Il y a des tas de choses à faire en photographie, c’est le privilège de ce métier : la palette des possibilités. Je fais des commandes. C’est souvent intéressant mais surtout ça change. Et c’est plus facile dans la mesure où tu as un cahier des charges, donc tu ne fais qu’exécuter techniquement ce qu’on te demande. Un client veut un visuel efficace, pas un traité de philosophie. Tu apportes ton petit plus. Tu fais plaisir à des clients. C’est une bonne dynamique. Tout le monde est content. C’est reposant de ne pas toujours aller chercher au fond de soi des sentiments complexes, de ne pas se triturer pour faire toujours mieux, de s’extraire de son univers. Un travail de série peut parfois s’avérer suffocant, en ce qui me concerne je peux même oublier la notion de plaisir, parce que je cherche un absolu et qu’il est difficile à atteindre. Donc je passe par beaucoup d’échecs. Le travail commercial permet de prendre du recul, en plus de faire face au contexte économique difficile, et de sortir de son environnement pour rompre une routine qui pourrait s’enrayer.

6) – Comment imagines-tu l’évolution de la photo au cours des prochaines années ?

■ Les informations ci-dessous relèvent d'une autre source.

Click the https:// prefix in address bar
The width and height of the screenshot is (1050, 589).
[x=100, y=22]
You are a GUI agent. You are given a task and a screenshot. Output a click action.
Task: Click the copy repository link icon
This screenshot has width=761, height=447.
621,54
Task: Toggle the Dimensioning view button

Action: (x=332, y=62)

Ces dernières années la photographie a beaucoup évolué vers l’art contemporain, le discours. Il me semble qu’on en revient un peu, je ne suis pas sûr que le public ait vraiment adhéré à cette proposition. Je ne sais pas, je n’ai pas vraiment de visibilité par rapport à ça. Cela fait des années qu’on dit que la photo va basculer vers la vidéo, pour autant je ne l’observe pas. Ce qui est clair c’est que la photographie a un problème existentiel. Il faut toujours qu’elle s’apparente à un autre médium qu’elle-même, que ce soit la peinture, la vidéo, l’art contemporain, peut-être parce qu’elle est une possible synthèse de tout ça. Mais elle a du mal à trouver sa place et se revendiquer en tant que photographie, avec ses codes et son écriture. Et c’est probablement lié à la façon dont elle se vend.

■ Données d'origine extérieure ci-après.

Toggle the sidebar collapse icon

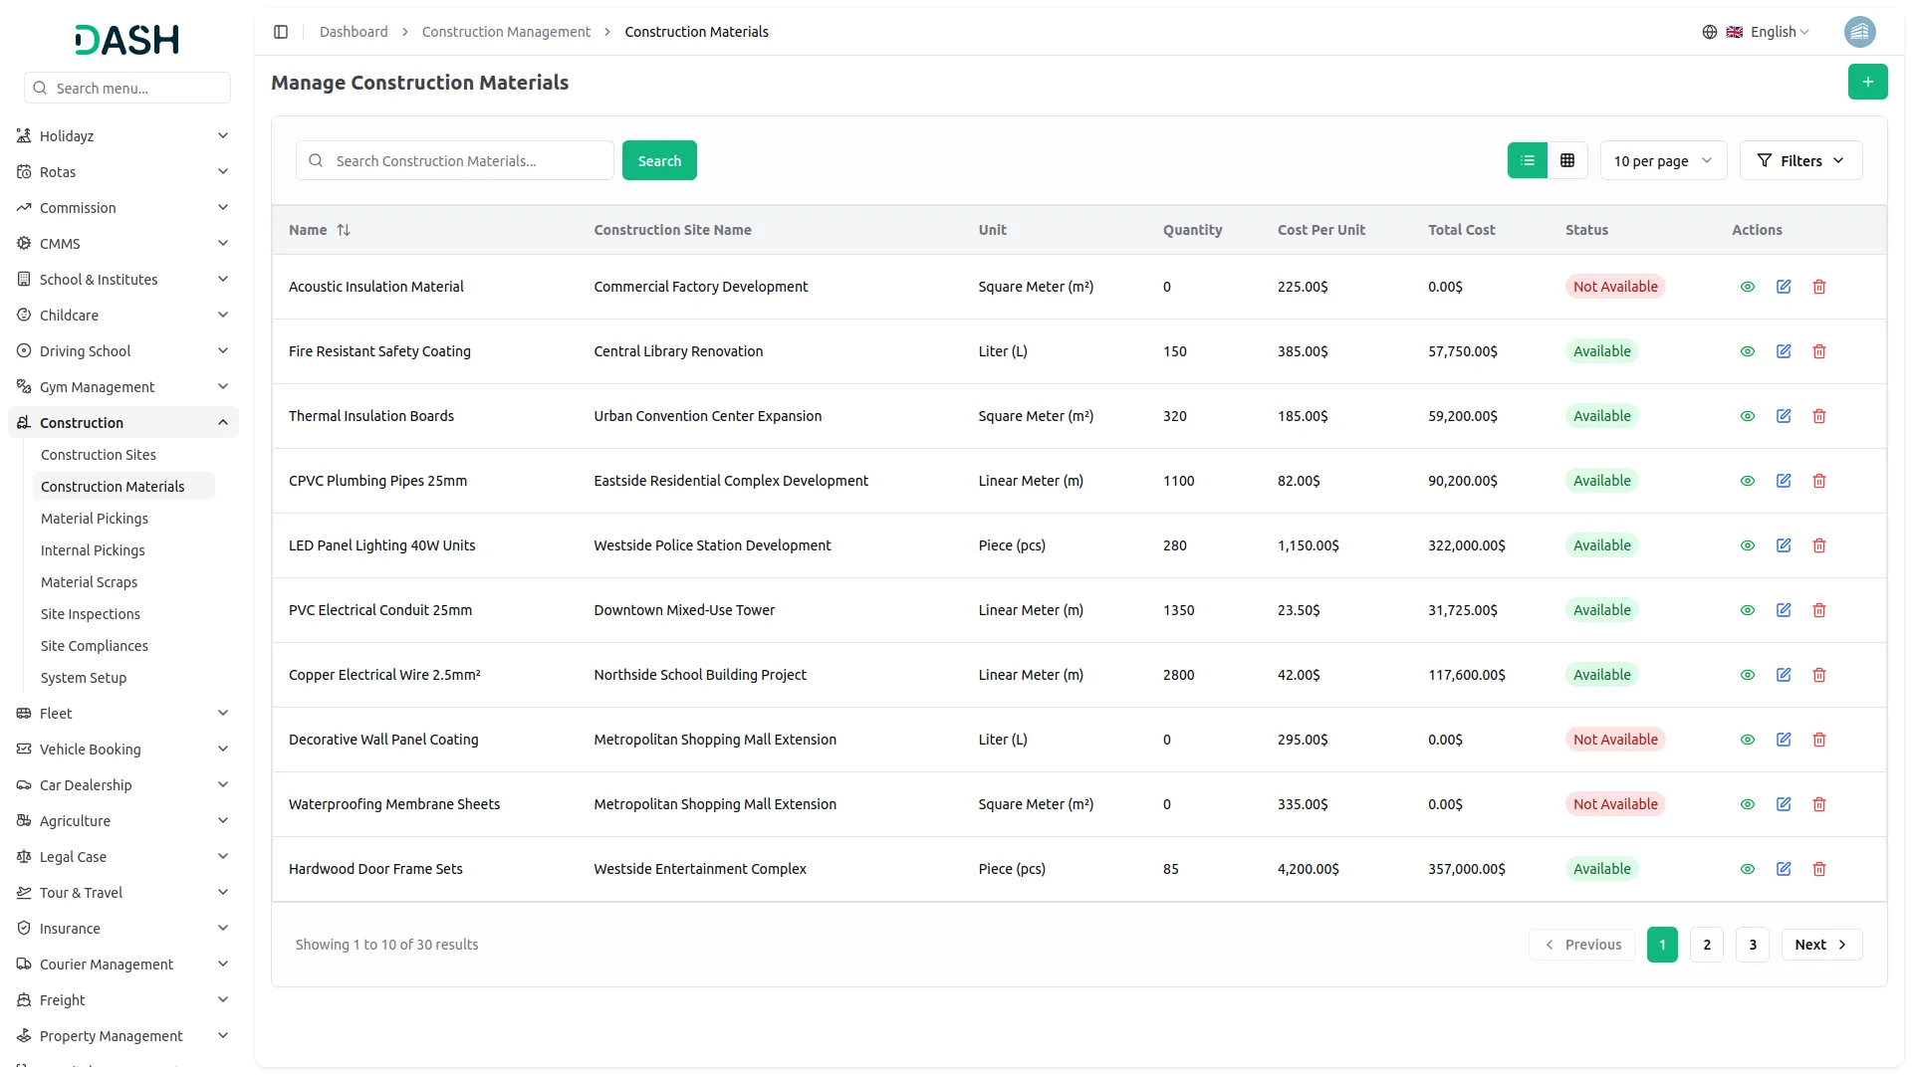[281, 32]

7) – Peux-tu nous parler de la série que tu présentes dans WUKALI pour cette seconde publication ?

Drifting… est une série de natures mortes avec des corps, si l’on peut dire. Je voulais parler de transition. C’est un état que je ressens profondément, qu’un cycle s’achève et qu’un autre commence. La vanité en est l’expression picturale par excellence. L’idée était de remplacer tous les motifs symboliques de la nature morte – le crâne, l’horloge, les fruits – par un simple corps, et de lui conférer un léger mouvement qui indique que ce corps n’est pas mort, qu’il se relève, ou qu’il glisse, qu’il va quelque part malgré lui. J’ai trouvé immédiatement la direction que je voulais prendre en terme de tonalité, cependant la recherche a consisté à trouver des positions qui ne soient pas simplement des nus couchés, auxquels je fais référence bien sûr. Il s’agissait d’évoquer des corps coincés entre deux eaux, tantôt qui se liquéfient et dégoulinent de la table comme les montres molles de Dali, tantôt à la dérive sur le Radeau de la Méduse de Géricault.

De mon point de vue ces photos agissent comme un pont entre mes deux précédentes séries Dust et Klecksography : le clair-obscur et le mouvement de la première, associés à l’immobilité et l’architecture des corps de la seconde. De fait Drifting est à la fois une conclusion de ces cinq premières années, et une porte ouverte vers les prochaines. Il est probable que je mette entre parenthèse le travail sur le corps, pour m’attacher au portrait, que j’ai peu abordé jusque-là. J’ai besoin de quelque chose de nouveau, d’une respiration.